### EXERCISE OBJECTIVE
Copy every line of the listing that holds the string "Task".

### SUPPLIED INFORMATION
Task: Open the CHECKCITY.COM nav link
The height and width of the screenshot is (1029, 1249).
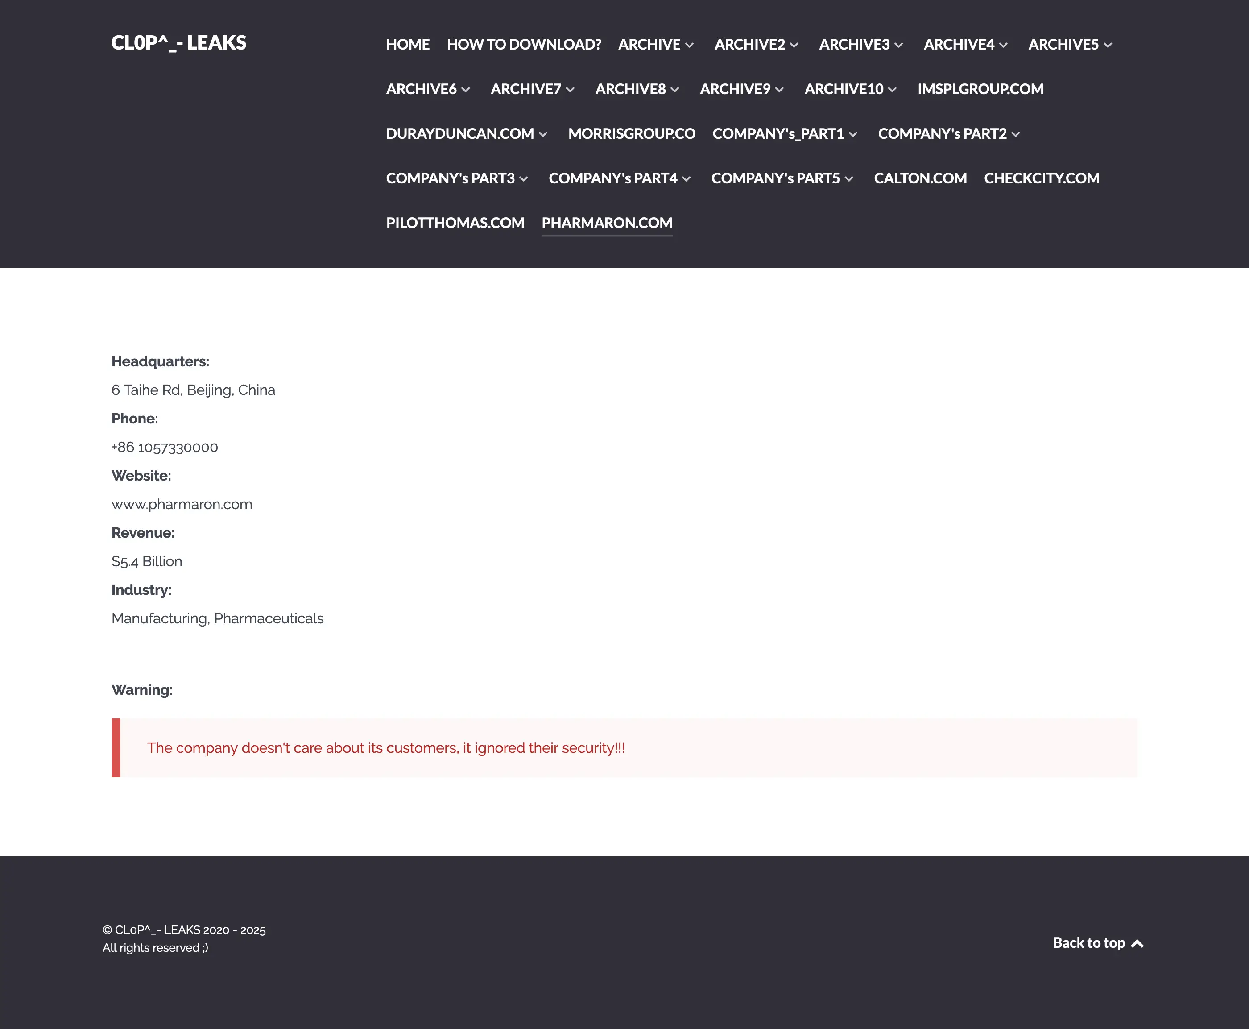Action: (1042, 178)
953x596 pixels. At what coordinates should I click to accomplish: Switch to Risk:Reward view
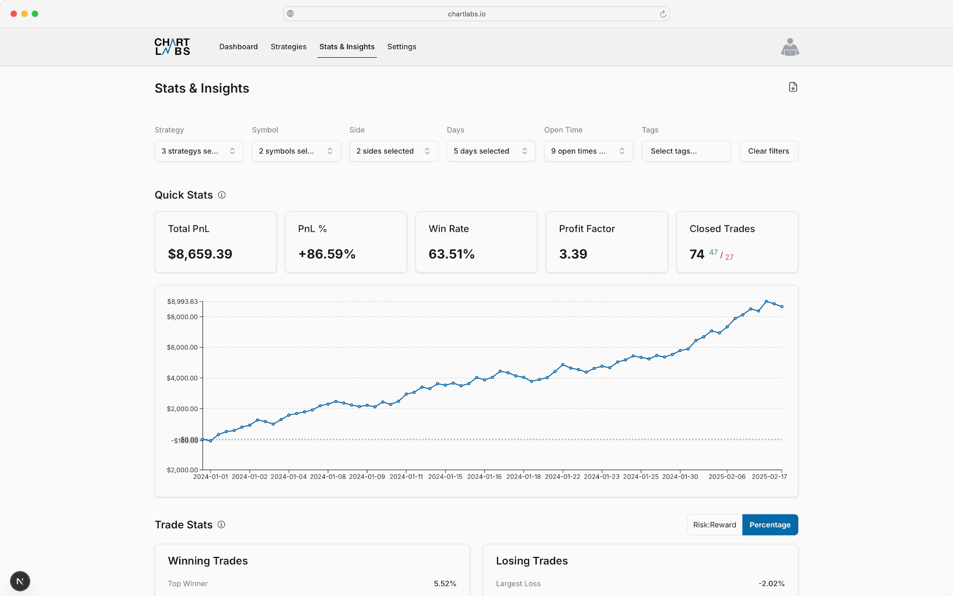[714, 524]
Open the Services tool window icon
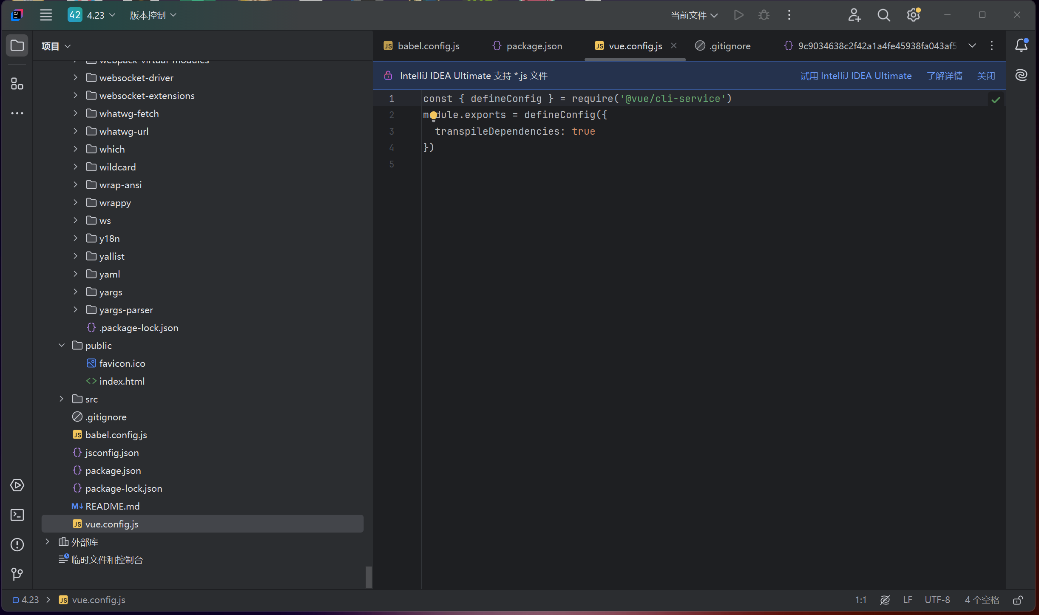 [17, 485]
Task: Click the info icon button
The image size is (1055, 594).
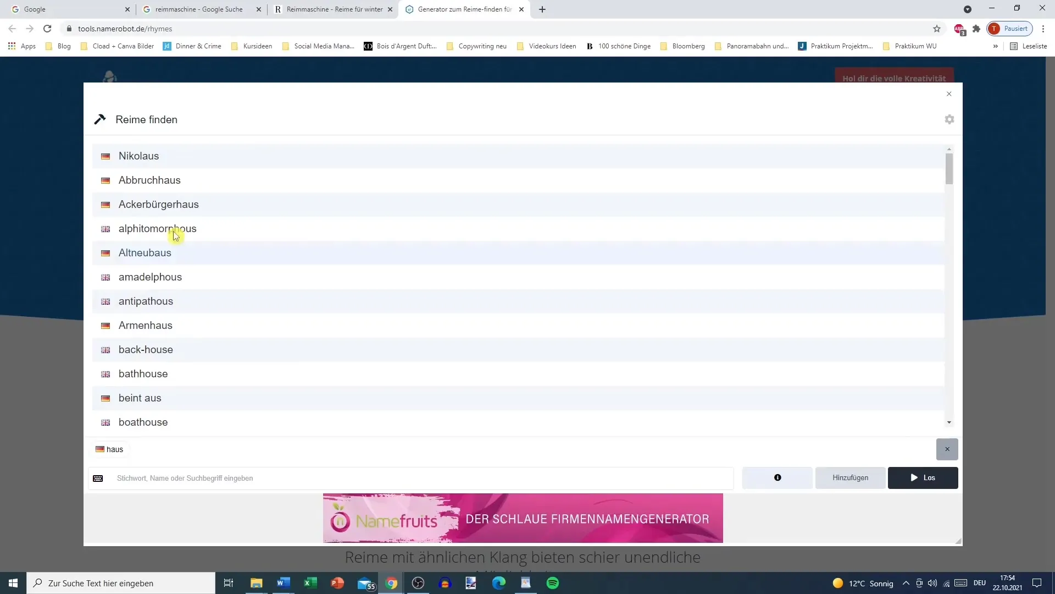Action: coord(777,478)
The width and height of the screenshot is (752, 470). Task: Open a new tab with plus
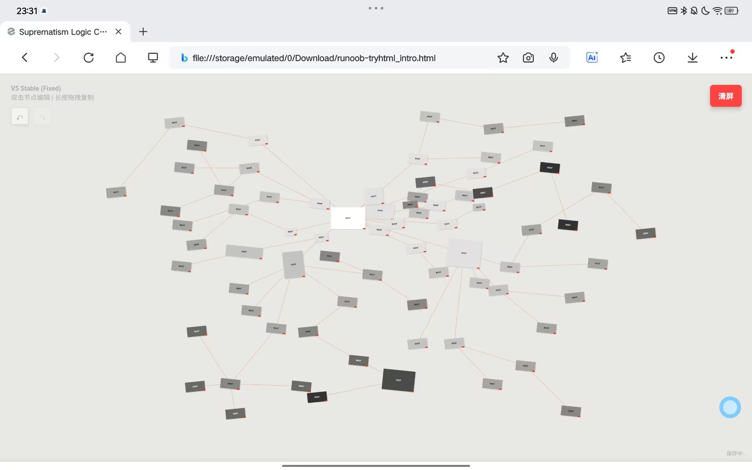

### OUTPUT FOR THIS EXERCISE
Task: Open the CHECKCITY.COM nav link
Task: Click the info icon button
The width and height of the screenshot is (752, 470). Task: Open a new tab with plus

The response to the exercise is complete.